This fucked up. Mallory knows this. This. Is. Fucked. And she should be horrified. She should scream or run, do something other than gape at the sight of him, arm bathed almost entirely in red and dripping, his eyes like alight with a kind of frantic energy. And yet, she doesn’t feel or do any of these things. Her breathing is labored and her heart rate has picked up and yet, she feels somewhat at east. Something about all that blood, she’s drowning in it. She’s not anywhere near afraid. No, she's fascinated.
He begins to speak.
“O pater foedus impius, Et meas, quas fudi sanguinem meum, in gloriam.”
The air thickens as he falls to his knees.
“Corpus iacentis ad pedes.”
Spreading his arms out wide, palms to the floor, he begins to bow. His head dipping low.
“Mea est anima tua.”
With that, he is completely folded in on himself. His arms are stretched out in front of him, bloody palms laying flat against the stone floor. Though not especially muscular, Langdon is certainly on the taller side. His shoulders are wide. He cuts an imposing figure but now he is laid out before her. It is strange to see such a large man made to seem so small and humbled.

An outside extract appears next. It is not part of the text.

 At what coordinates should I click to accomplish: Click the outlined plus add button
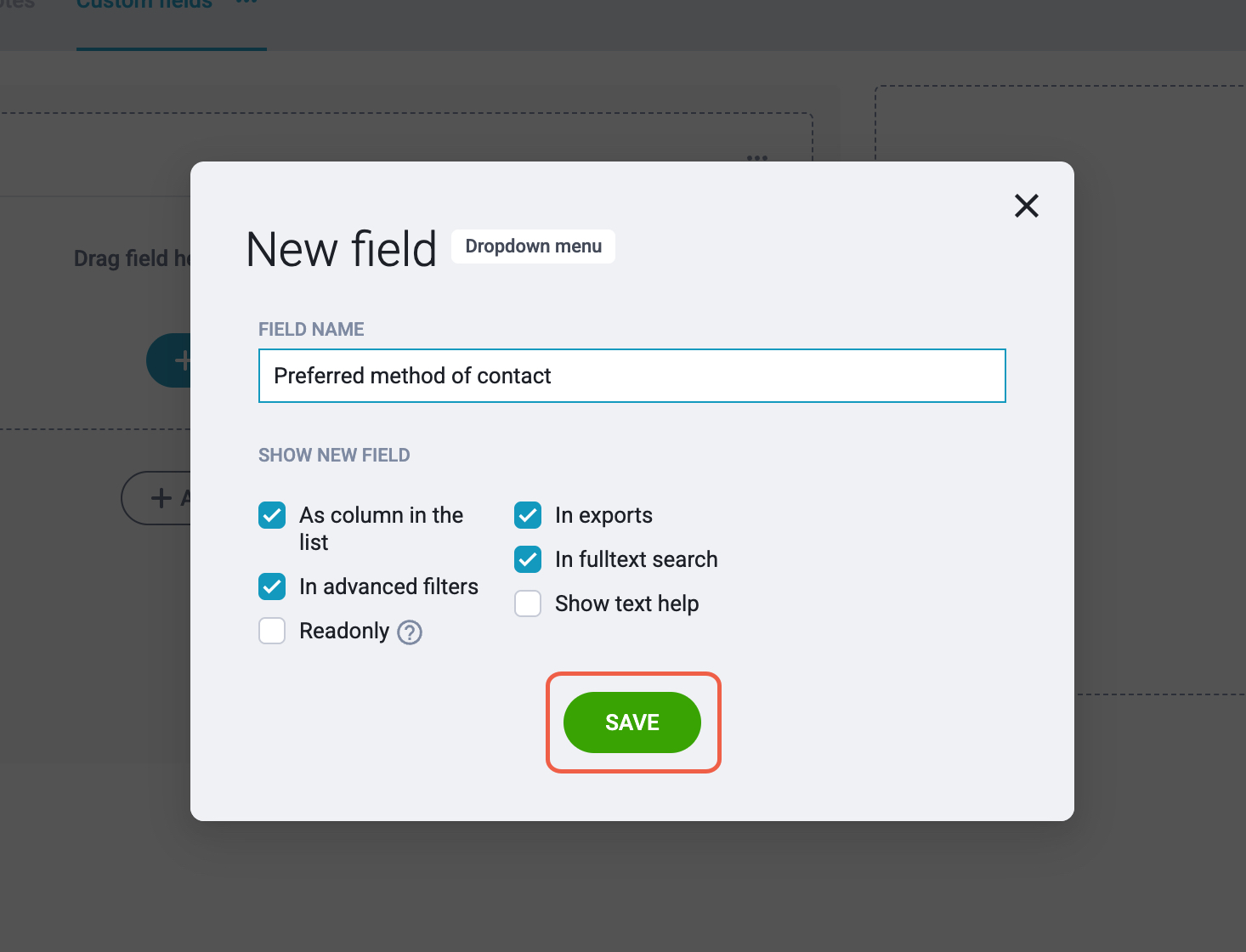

Silence falls and Mallory is vaguely aware that perhaps Langdon may be in trouble. His body is still, blood still seeping out of him. It drips onto the floor. The human body can only lose so much blood before it’s K.O. She knows she should do something. Pressure on the wound. Elevate the limbs. But then, something rumbles through the room, not a sound, not even a physical feeling. It is something in the soul and growls. Her stomach drops. He begins to speak again but this time is different. His voice is harsh, nearly cracking. He is impassioned.

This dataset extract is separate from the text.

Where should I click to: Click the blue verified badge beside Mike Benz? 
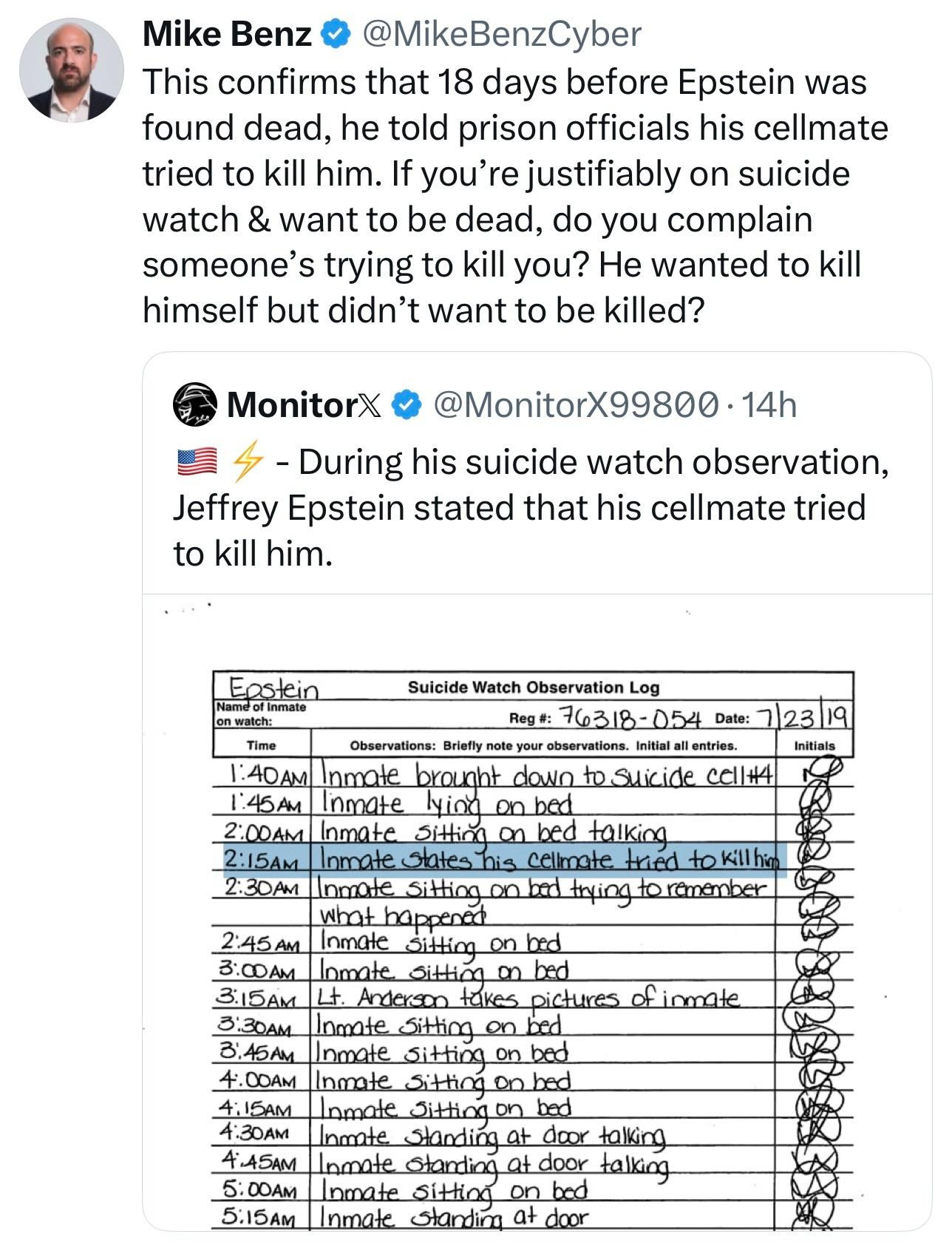tap(334, 35)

“Audi me, Pater. Audi fili tuorum fidelium. Quaerite me sapientia tua et ductu peregit opus in hac hora mea. Invoco te. Invoco te.”
The air seems to go still. What was once a room crackling with energy, is suddenly drained.
“Invoco te,” he demands.
As soon as the words leave his mouth, all the flames of the candles flare. They climb up to nearly a foot tall then roll back down. His head snaps up, eyes completely dark. She gasps. His mouth drops open as if he is stunned as well. He is seeing something beyond her.
“Father?” he says like a child.
The flames flare once more, higher than before and Mallory shields her face from the heat. A gust of wind rushes past her and then she is floating in darkness.
“Langdon?”
Nothing. Every candle has been extinguished and she had been plunged into pitch darkness. Her first instinct is to turn back towards the antechamber. If she can make it to the door, there should still be light outside. She turns and reaches out, trying to find a wall, the door, anything but her hands find nothing. She steps forward and slips. She hits the floor hard and cries out. A warm, metallic taste blooms in her mouth. Her tongue teeth ache. The floor is wet, sticky beneath her hand. She knows what it is. The smell hits her and the taste is in her mouth. Mallory closes her eyes and tries to concentrate. She remembers the candles on the wall, the candles on the floor. In her mind, she reaches out.
Please. Please.
Invoco te, whispers the thing in her head and she feels warmth seep into her.
Not from the blood. The blood has gone cold at this point, congealing beneath her hands and knees. It’s something else. Like the sun, like a fire. It is blooming in her chest like someone has breathed hotly between her breasts.
“Invoco te,” she whispers and opens her eyes to light.
Not blazing and bright like before, only a few candles have been lit but it’s enough to see the outline of the door in front of her. It is enough to see the blood on the floor. She crawls forward a little ways, she’s halfway through the antechamber when she looks back.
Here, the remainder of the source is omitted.